Sommocolonia is a hilltop village in Barga, Lucca, Italy. As of 2022, it had a population of 21. The village was heavily damaged during World War II, where it was the site of a battle between the Wehrmacht and the African American 92nd Infantry Division. The village's population has gradually decreased since the 1930s, as most residents left in search of work.

== History ==
Sommocolonia was once a Roman settlement. A vast majority of its buildings were constructed during the Middle Ages and Renaissance eras.

In the 1930s, there were approximately 400 villagers in Sommocolonia. The village only received telephone service and proper roads in the 1950s; prior to that, communication was made with nearby villages and towns through smoke signals.

=== World War II ===
During World War II, Sommocolonia was part of the Gothic Line. During the winter of 1944, the people of Sommocolonia had virtually nothing to eat other than chestnuts. This changed when African American soldiers with the United States Army's segregated 92nd Infantry Division arrived in the village and shared their field rations with them.
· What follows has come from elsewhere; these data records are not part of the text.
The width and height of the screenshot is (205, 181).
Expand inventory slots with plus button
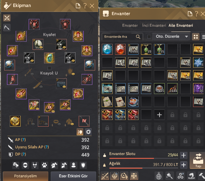(184, 155)
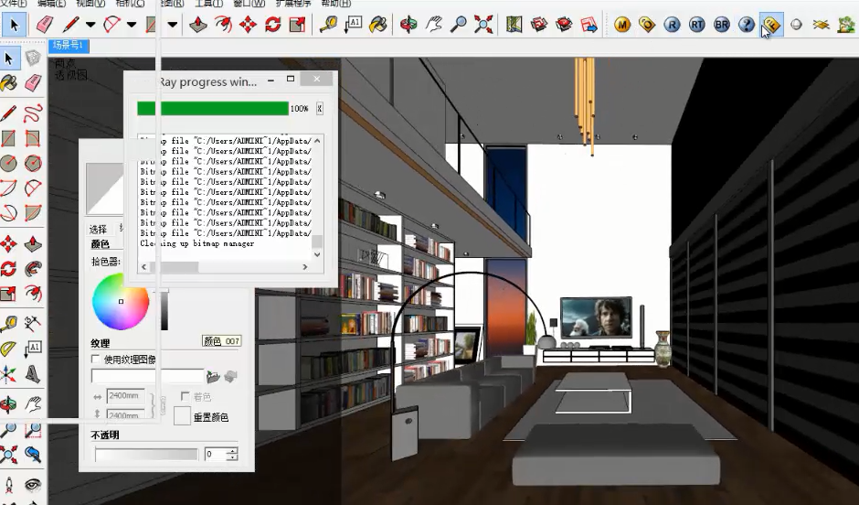This screenshot has width=859, height=505.
Task: Switch to the 场景号1 scene tab
Action: tap(68, 45)
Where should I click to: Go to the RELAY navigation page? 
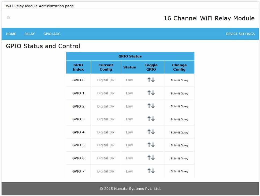tap(30, 34)
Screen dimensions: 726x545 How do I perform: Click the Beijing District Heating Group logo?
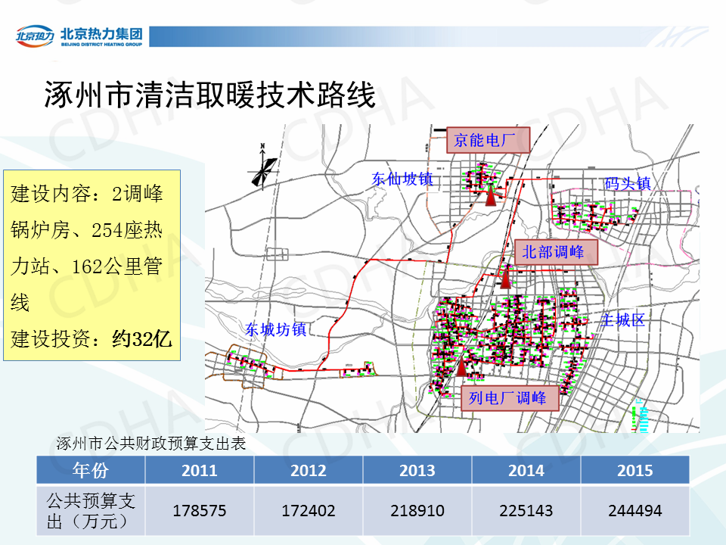[x=79, y=36]
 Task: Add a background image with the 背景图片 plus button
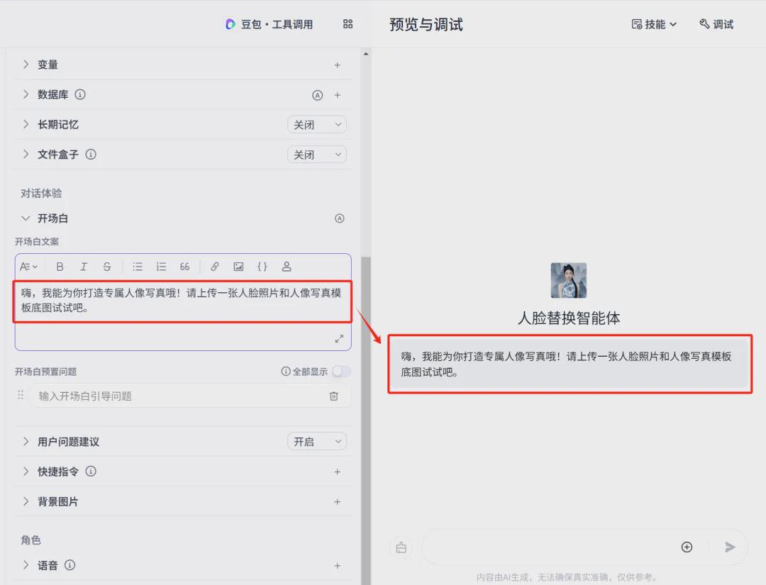(x=338, y=501)
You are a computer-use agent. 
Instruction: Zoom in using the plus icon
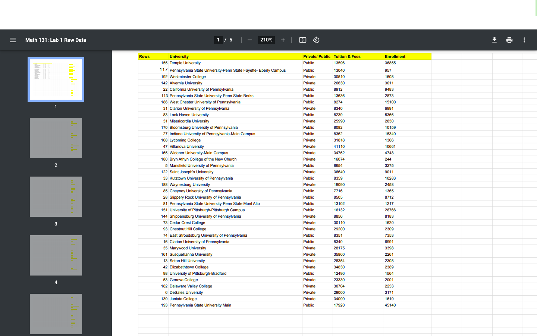[x=283, y=40]
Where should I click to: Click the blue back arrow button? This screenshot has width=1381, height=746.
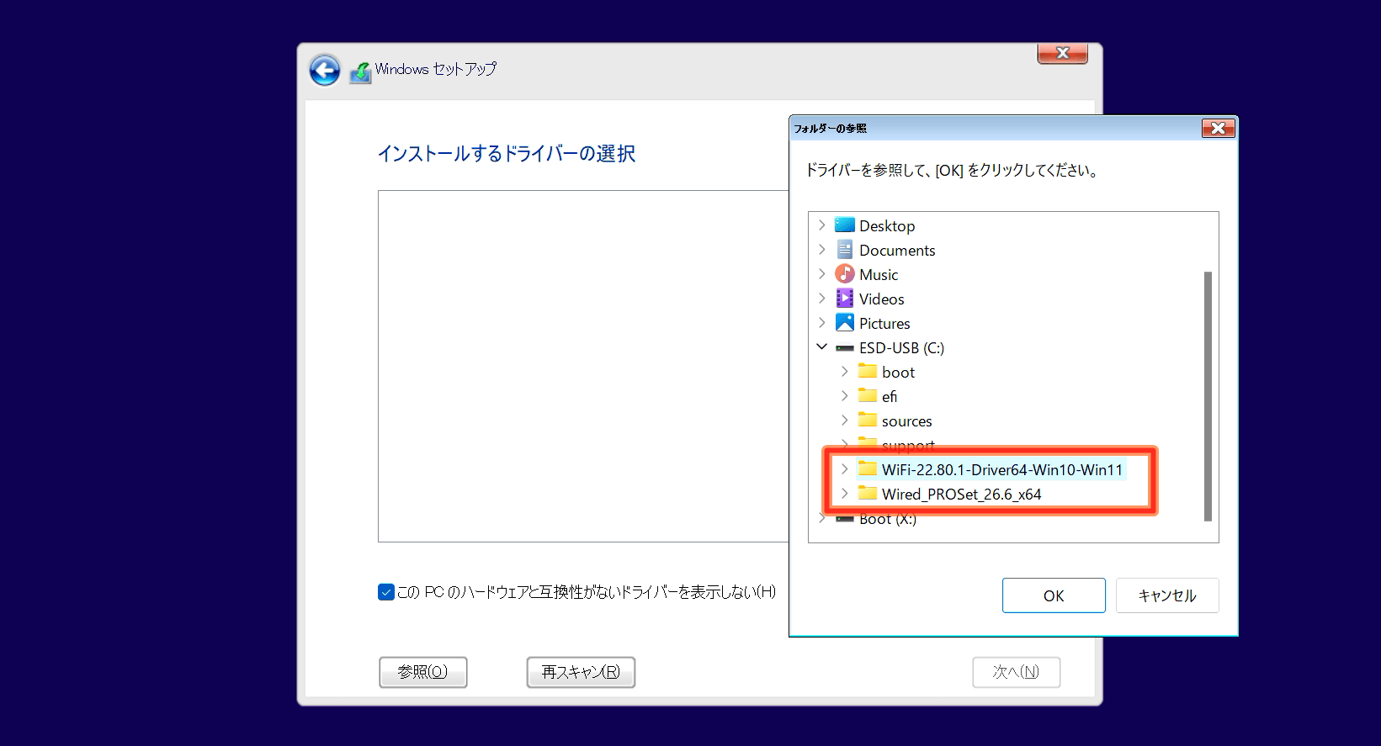coord(325,71)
On 26 December 1944, soldiers with the 92nd Infantry Division clashed with the Wehrmacht's Austrian 4th Mountain Battalion in Sommocolonia during the Battle of Garfagnana. 70 American soldiers and 25 Italian partisans were surrounded in the village by the Austrian forces, some of which were dressed as partisans. The Austrian troops began burning buildings containing wounded American troops, shooting anyone who attempted to escape. Out of the 95 American soldiers and partisans involved in the battle, only 18 managed to fight their way out of the village at night and return to U.S. Fifth Army lines. After the battle, the Austrians rounded up villagers who were hiding in cellars during the battle and forced them out of the village.

During the battle, 1st Lt. John R. Fox with the 366th Infantry Regiment's 598th Artillery Battalion volunteered to stay behind in the village as a forward observer. While calling defensive artillery fire and a smoke screen to cover the escape of wounded American troops and partisans, he realized his observation post on the second floor of a house was surrounded by the Austrian soldiers. He then ordered a heavy concentration of mortar and 105 mm artillery shells on his own position. The artillery officer on the other end, Fox's close friend Otis Zachary, was stunned, knowing Fox's chances of survival would be very slim, but Fox demanded the barrage go ahead, saying "Fire it! There's more of them than there are of us. Give them hell!" as his last transmission. The resulting barrage killed Fox and approximately 100 Austrian troops surrounding his position. Fox's sacrifice halted the Wehrmacht's advance and allowed the U.S. Army to plan a counterattack. Sommocolonia was recaptured by 1 January 1945.

Due to the systemic racism within the United States Armed Forces at the time, Fox's sacrifice was not recognized, and there was no official record of the battle at Sommocolonia. After a review in 1982, Fox was posthumously awarded the Distinguished Service Cross for his actions. A later investigation in 1997 led to Fox and six other African American soldiers being awarded the Medal of Honor, the highest military decoration for valor in the United States Armed Forces.

The residents of Sommocolonia dedicated a monument to Fox and the eight Italian partisans who died while defending his position. In 2000, they also dedicated a peace park in memory of Fox and his unit.

=== Post-war ===
After World War II, Sommocolonia's population began to decline as most residents gradually left in search of work. Due to the village's shrinking and aging population, the village's school closed in 1975 and the village's market closed in the 1980s. Groceries are now delivered to the town by a converted ambulance.

The village saw an increase of visitors in the 2010s. Around 2018, the village received funding from Barga's mayor to build a cultural center and the town's first bar in 30 years.

== Geography ==
Sommocolonia is 6.3 km southeast of Barga. It is located in the Serchio river valley.